* **DATA SUPPLIED**:
────────────────────────────────────────

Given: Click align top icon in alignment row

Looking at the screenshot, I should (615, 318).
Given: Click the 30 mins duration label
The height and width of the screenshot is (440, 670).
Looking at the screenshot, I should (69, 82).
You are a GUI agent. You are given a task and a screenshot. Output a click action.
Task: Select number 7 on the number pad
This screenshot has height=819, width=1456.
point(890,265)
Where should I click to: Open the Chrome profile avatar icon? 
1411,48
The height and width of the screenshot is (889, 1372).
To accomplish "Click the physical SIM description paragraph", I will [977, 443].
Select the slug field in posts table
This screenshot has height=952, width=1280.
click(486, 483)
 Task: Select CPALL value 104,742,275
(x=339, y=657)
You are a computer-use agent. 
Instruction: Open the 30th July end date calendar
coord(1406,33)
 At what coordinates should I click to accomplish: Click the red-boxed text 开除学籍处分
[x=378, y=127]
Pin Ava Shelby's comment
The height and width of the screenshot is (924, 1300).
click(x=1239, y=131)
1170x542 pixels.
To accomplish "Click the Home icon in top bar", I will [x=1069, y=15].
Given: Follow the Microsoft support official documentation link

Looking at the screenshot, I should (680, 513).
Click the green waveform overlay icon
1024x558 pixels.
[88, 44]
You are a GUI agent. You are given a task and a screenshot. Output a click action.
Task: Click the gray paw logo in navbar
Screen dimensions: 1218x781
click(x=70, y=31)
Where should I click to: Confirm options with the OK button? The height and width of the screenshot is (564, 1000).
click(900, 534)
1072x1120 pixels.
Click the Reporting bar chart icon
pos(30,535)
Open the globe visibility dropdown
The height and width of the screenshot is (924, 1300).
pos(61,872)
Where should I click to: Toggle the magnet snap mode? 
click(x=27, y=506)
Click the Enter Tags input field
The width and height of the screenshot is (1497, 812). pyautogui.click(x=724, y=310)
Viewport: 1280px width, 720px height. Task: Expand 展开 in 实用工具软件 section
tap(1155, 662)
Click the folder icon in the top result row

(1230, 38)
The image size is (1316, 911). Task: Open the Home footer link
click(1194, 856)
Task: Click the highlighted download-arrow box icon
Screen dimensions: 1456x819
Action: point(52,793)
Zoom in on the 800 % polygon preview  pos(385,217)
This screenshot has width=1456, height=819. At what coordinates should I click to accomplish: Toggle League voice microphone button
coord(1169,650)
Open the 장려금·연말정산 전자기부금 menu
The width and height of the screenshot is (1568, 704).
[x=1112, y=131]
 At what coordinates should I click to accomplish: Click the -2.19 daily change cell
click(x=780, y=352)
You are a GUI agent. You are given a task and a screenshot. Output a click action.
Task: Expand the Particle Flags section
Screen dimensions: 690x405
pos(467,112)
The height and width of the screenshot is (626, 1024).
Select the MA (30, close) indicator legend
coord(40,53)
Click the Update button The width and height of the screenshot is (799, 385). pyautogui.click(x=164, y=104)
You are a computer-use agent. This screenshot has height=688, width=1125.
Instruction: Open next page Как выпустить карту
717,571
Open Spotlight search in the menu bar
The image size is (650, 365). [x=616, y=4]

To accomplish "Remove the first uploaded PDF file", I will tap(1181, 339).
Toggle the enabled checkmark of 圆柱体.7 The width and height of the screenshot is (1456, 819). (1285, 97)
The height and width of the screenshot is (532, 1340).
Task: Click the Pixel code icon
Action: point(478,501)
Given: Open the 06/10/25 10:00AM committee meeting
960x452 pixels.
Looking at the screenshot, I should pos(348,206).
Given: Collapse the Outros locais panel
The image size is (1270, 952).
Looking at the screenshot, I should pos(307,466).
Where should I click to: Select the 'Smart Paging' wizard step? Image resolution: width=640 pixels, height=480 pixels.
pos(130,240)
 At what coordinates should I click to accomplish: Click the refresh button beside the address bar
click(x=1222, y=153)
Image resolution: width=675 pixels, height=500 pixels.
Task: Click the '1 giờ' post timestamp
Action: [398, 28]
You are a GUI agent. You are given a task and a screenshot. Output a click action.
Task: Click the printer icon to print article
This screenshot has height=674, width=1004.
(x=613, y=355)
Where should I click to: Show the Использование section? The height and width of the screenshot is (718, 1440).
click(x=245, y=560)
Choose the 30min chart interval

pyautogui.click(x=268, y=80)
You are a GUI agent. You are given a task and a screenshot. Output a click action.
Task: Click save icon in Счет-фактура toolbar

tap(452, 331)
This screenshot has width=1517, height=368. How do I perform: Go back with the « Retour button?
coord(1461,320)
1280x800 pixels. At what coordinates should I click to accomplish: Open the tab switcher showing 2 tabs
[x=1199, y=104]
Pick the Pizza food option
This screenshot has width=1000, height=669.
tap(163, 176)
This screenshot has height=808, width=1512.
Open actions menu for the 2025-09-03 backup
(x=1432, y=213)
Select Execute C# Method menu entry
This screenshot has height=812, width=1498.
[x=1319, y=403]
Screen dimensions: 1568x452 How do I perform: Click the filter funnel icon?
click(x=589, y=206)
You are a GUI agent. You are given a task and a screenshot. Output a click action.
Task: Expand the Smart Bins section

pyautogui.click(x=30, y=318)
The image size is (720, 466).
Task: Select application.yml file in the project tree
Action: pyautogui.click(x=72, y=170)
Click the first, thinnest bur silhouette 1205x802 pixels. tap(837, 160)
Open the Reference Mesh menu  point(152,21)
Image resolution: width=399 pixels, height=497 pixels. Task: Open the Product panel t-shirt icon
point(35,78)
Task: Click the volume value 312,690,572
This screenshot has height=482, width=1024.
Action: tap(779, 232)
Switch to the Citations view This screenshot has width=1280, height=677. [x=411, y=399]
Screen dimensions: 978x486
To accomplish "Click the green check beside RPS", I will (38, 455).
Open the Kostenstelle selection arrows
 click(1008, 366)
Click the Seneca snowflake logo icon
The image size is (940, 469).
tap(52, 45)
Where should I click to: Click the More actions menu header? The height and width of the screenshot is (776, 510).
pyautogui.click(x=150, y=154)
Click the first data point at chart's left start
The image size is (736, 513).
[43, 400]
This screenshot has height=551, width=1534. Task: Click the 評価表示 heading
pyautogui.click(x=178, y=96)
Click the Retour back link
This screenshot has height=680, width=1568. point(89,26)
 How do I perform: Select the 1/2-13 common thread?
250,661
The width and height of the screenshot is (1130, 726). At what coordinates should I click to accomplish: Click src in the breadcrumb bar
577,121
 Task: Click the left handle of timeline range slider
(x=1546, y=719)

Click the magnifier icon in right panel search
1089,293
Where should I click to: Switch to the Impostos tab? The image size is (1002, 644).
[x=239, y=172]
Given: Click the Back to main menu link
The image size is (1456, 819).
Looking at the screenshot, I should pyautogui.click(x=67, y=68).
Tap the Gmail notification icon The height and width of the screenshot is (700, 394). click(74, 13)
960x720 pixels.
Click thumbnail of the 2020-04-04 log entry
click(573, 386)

────────────────────────────────────────

* **WHAT TO DO**: Rewrite every one of the entries above with "Where should I click to" changed to "Where do I click to", and keep the rest of each line unchanged.

* **WORKED SOLUTION**:
Given: Click align top icon in alignment row

Looking at the screenshot, I should (615, 318).
Given: Click the 30 mins duration label
The height and width of the screenshot is (440, 670).
Looking at the screenshot, I should (69, 82).
You are a GUI agent. You are given a task and a screenshot. Output a click action.
Task: Select number 7 on the number pad
This screenshot has height=819, width=1456.
point(890,265)
Where do I click to: Open the Chrome profile avatar icon? 
1411,48
The height and width of the screenshot is (889, 1372).
To accomplish "Click the physical SIM description paragraph", I will [977, 443].
Select the slug field in posts table
This screenshot has height=952, width=1280.
click(486, 483)
 Task: Select CPALL value 104,742,275
(x=339, y=657)
You are a computer-use agent. 
Instruction: Open the 30th July end date calendar
coord(1406,33)
 At what coordinates should I click to accomplish: Click the red-boxed text 开除学籍处分
[x=378, y=127]
Pin Ava Shelby's comment
The height and width of the screenshot is (924, 1300).
click(x=1239, y=131)
1170x542 pixels.
To accomplish "Click the Home icon in top bar", I will [x=1069, y=15].
Given: Follow the Microsoft support official documentation link

Looking at the screenshot, I should (680, 513).
Click the green waveform overlay icon
1024x558 pixels.
[88, 44]
You are a GUI agent. You are given a task and a screenshot. Output a click action.
Task: Click the gray paw logo in navbar
Screen dimensions: 1218x781
click(x=70, y=31)
Where do I click to: Confirm options with the OK button? The height and width of the screenshot is (564, 1000).
click(900, 534)
1072x1120 pixels.
Click the Reporting bar chart icon
pos(30,535)
Open the globe visibility dropdown
The height and width of the screenshot is (924, 1300).
pos(61,872)
Where do I click to: Toggle the magnet snap mode? 
click(x=27, y=506)
Click the Enter Tags input field
The width and height of the screenshot is (1497, 812). pyautogui.click(x=724, y=310)
Viewport: 1280px width, 720px height. Task: Expand 展开 in 实用工具软件 section
tap(1155, 662)
Click the folder icon in the top result row

(1230, 38)
The image size is (1316, 911). Task: Open the Home footer link
click(1194, 856)
Task: Click the highlighted download-arrow box icon
Screen dimensions: 1456x819
Action: point(52,793)
Zoom in on the 800 % polygon preview  pos(385,217)
This screenshot has width=1456, height=819. At what coordinates should I click to accomplish: Toggle League voice microphone button
coord(1169,650)
Open the 장려금·연말정산 전자기부금 menu
The width and height of the screenshot is (1568, 704).
[x=1112, y=131]
 At what coordinates should I click to accomplish: Click the -2.19 daily change cell
click(x=780, y=352)
You are a GUI agent. You are given a task and a screenshot. Output a click action.
Task: Expand the Particle Flags section
Screen dimensions: 690x405
pos(467,112)
The height and width of the screenshot is (626, 1024).
Select the MA (30, close) indicator legend
coord(40,53)
Click the Update button The width and height of the screenshot is (799, 385). pyautogui.click(x=164, y=104)
You are a computer-use agent. This screenshot has height=688, width=1125.
Instruction: Open next page Как выпустить карту
717,571
Open Spotlight search in the menu bar
The image size is (650, 365). [x=616, y=4]

To accomplish "Remove the first uploaded PDF file", I will tap(1181, 339).
Toggle the enabled checkmark of 圆柱体.7 The width and height of the screenshot is (1456, 819). (1285, 97)
The height and width of the screenshot is (532, 1340).
Task: Click the Pixel code icon
Action: point(478,501)
Given: Open the 06/10/25 10:00AM committee meeting
960x452 pixels.
Looking at the screenshot, I should pos(348,206).
Given: Collapse the Outros locais panel
The image size is (1270, 952).
Looking at the screenshot, I should pos(307,466).
Where do I click to: Select the 'Smart Paging' wizard step? Image resolution: width=640 pixels, height=480 pixels.
pos(130,240)
 At what coordinates should I click to accomplish: Click the refresh button beside the address bar
click(x=1222, y=153)
Image resolution: width=675 pixels, height=500 pixels.
Task: Click the '1 giờ' post timestamp
Action: [398, 28]
You are a GUI agent. You are given a task and a screenshot. Output a click action.
Task: Click the printer icon to print article
This screenshot has height=674, width=1004.
(x=613, y=355)
Where do I click to: Show the Использование section? The height and width of the screenshot is (718, 1440).
click(x=245, y=560)
Choose the 30min chart interval

pyautogui.click(x=268, y=80)
You are a GUI agent. You are given a task and a screenshot. Output a click action.
Task: Click save icon in Счет-фактура toolbar

tap(452, 331)
This screenshot has width=1517, height=368. How do I perform: Go back with the « Retour button?
coord(1461,320)
1280x800 pixels. At what coordinates should I click to accomplish: Open the tab switcher showing 2 tabs
[x=1199, y=104]
Pick the Pizza food option
This screenshot has width=1000, height=669.
tap(163, 176)
This screenshot has height=808, width=1512.
Open actions menu for the 2025-09-03 backup
(x=1432, y=213)
Select Execute C# Method menu entry
This screenshot has height=812, width=1498.
[x=1319, y=403]
Screen dimensions: 1568x452 How do I perform: Click the filter funnel icon?
click(x=589, y=206)
You are a GUI agent. You are given a task and a screenshot. Output a click action.
Task: Expand the Smart Bins section

pyautogui.click(x=30, y=318)
The image size is (720, 466).
Task: Select application.yml file in the project tree
Action: pyautogui.click(x=72, y=170)
Click the first, thinnest bur silhouette 1205x802 pixels. tap(837, 160)
Open the Reference Mesh menu  point(152,21)
Image resolution: width=399 pixels, height=497 pixels. Task: Open the Product panel t-shirt icon
point(35,78)
Task: Click the volume value 312,690,572
This screenshot has height=482, width=1024.
Action: tap(779, 232)
Switch to the Citations view This screenshot has width=1280, height=677. [x=411, y=399]
Screen dimensions: 978x486
To accomplish "Click the green check beside RPS", I will (38, 455).
Open the Kostenstelle selection arrows
 click(1008, 366)
Click the Seneca snowflake logo icon
The image size is (940, 469).
tap(52, 45)
Where do I click to: Click the More actions menu header? The height and width of the screenshot is (776, 510).
pyautogui.click(x=150, y=154)
Click the first data point at chart's left start
The image size is (736, 513).
[43, 400]
This screenshot has height=551, width=1534. Task: Click the 評価表示 heading
pyautogui.click(x=178, y=96)
Click the Retour back link
This screenshot has height=680, width=1568. point(89,26)
 How do I perform: Select the 1/2-13 common thread?
250,661
The width and height of the screenshot is (1130, 726). At what coordinates should I click to accomplish: Click src in the breadcrumb bar
577,121
 Task: Click the left handle of timeline range slider
(x=1546, y=719)

Click the magnifier icon in right panel search
1089,293
Where do I click to: Switch to the Impostos tab? The image size is (1002, 644).
[x=239, y=172]
Given: Click the Back to main menu link
The image size is (1456, 819).
Looking at the screenshot, I should pyautogui.click(x=67, y=68).
Tap the Gmail notification icon The height and width of the screenshot is (700, 394). click(74, 13)
960x720 pixels.
Click thumbnail of the 2020-04-04 log entry
click(573, 386)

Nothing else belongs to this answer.